寄居の小さな山城2021年11月21日 09:30


私が子供のころはなかったのですが、11月14日は埼玉県民の日になっています。明治初年に行政上の「埼玉県」が誕生した日だということです。この日に合わせて(埼玉県内に限りますが)私鉄の割引切符が発売されますので、地元の山の会でもそれに協力(便乗)して東武東上線で一番遠い寄居駅まで行って近在の山を歩くという企画を毎年やっています。今年は陣見山という低山の典型のような山が目標ですが、その途中に、虎ケ丘城(円良田城ともいいます。円良田は地名)という山城があり、縦走コースの途中であり、休憩施設もありますので、いつも立ち寄ります。



当日、目的の陣見山は頂上に大きな鉄塔が立っていて自由な場所は非常に狭いので写真だけ撮って早々に休憩予定の虎ケ丘城址に向かいます。稜線歩きのアップダウンで大槻峠を経てやや行くと、行く手の尾根にはっきりわかる深い切れ目が現れました(上の写真)。これは山城の防御用につくられた空堀に間違いなく、虎ケ丘城址到着です。

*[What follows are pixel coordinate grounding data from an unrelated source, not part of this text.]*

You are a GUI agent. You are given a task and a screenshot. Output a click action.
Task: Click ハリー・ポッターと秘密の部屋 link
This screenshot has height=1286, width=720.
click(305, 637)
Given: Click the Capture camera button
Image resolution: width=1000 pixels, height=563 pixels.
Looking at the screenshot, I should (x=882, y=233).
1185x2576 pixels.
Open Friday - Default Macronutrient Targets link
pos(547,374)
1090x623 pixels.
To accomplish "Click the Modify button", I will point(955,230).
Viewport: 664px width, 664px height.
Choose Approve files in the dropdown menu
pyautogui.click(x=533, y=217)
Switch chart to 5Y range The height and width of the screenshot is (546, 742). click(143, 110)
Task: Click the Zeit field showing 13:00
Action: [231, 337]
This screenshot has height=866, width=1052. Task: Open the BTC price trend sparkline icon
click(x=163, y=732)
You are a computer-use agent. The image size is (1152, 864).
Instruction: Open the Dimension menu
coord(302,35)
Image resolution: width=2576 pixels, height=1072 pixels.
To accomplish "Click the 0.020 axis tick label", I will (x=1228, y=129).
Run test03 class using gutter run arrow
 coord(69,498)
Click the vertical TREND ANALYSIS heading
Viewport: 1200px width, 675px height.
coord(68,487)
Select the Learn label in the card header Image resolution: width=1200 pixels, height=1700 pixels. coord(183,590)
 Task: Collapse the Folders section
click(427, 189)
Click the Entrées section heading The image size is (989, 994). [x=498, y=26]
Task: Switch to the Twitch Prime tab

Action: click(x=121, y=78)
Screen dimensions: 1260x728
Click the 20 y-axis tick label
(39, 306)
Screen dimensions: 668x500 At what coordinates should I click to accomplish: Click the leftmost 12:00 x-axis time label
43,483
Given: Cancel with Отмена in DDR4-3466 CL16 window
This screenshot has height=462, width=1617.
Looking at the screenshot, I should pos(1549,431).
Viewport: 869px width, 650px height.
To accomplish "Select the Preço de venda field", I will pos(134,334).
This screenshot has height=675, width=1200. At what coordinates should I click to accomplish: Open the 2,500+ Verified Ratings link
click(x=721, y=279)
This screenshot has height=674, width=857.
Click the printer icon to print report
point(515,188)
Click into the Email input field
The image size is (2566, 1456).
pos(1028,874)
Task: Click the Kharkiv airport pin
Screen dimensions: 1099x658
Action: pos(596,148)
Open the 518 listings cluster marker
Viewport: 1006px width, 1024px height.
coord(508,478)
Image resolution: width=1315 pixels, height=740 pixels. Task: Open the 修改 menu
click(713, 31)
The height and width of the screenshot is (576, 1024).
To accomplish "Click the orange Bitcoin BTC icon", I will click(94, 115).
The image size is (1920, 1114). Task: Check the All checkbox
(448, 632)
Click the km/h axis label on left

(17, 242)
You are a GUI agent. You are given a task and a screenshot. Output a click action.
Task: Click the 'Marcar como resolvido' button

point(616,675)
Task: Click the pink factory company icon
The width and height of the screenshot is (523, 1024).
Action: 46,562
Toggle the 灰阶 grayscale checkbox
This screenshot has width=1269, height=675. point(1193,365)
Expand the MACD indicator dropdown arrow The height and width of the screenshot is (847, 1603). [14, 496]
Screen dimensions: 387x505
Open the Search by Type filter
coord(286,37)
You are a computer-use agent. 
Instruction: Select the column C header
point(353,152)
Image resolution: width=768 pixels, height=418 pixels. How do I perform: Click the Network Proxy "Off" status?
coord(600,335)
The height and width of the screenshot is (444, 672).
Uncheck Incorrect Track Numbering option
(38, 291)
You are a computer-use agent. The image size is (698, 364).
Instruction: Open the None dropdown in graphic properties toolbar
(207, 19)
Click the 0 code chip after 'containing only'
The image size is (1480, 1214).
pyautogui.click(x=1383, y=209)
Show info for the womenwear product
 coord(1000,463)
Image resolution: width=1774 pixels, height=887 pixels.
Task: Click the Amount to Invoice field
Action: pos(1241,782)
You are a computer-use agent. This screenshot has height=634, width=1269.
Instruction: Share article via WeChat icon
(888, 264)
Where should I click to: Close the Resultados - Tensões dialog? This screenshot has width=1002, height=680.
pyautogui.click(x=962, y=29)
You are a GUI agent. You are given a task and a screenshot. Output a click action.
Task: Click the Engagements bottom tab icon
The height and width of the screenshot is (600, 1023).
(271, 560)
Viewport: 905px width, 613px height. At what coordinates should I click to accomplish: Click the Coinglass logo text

虎ケ丘城には地元の美里町の造ったパネルが設置してあり、不明な点が多いとしながらも、鉢形城への食糧供給を担当したことや天正18年(1590年)の豊臣の鉢形城攻撃の際に真田昌幸の軍に攻められ20日間の戦いの末に落城したという情報がけっこう詳しく書かれています。説明にもあるように、この付近には、やや東の鐘撞堂山とその尾根続きに猪俣城、麓の街道沿いには花園城さらに他にも本城である鉢形城の枝城がたくさんあります。中世の寄居が軍事上あるいは経済上の重要な場所であったことを示しています。



ただし、ここで出てくる猪俣城も登山コースからは外れていて、道もなく通常では行けません。またかなりの部分がゴルフ場に浸食されているようで、とても文化財とは呼べません。花園城は少し前に行ったことがありますが、標識の立つ本廓はもちろん、途中の堀も繁茂した草木でほとんど歩けない状態でした。




虎ケ丘城に話をもどすと、城域内の微高地からは東北側の見晴らしがよく、赤城山や日光・男体山も見えます。ここからなら南側の荒川ぞいの秩父街道を見張るにも好立地だったのでしょう。余談ながら、この場所から波久礼駅への下山途中には、毎回のように立ち寄る温泉施設「かんぽの宿」があります。今年はもお風呂などは入らず、男性のみが表敬訪問、缶ビールで乾杯、送迎バスで寄居まで送ってもらいました。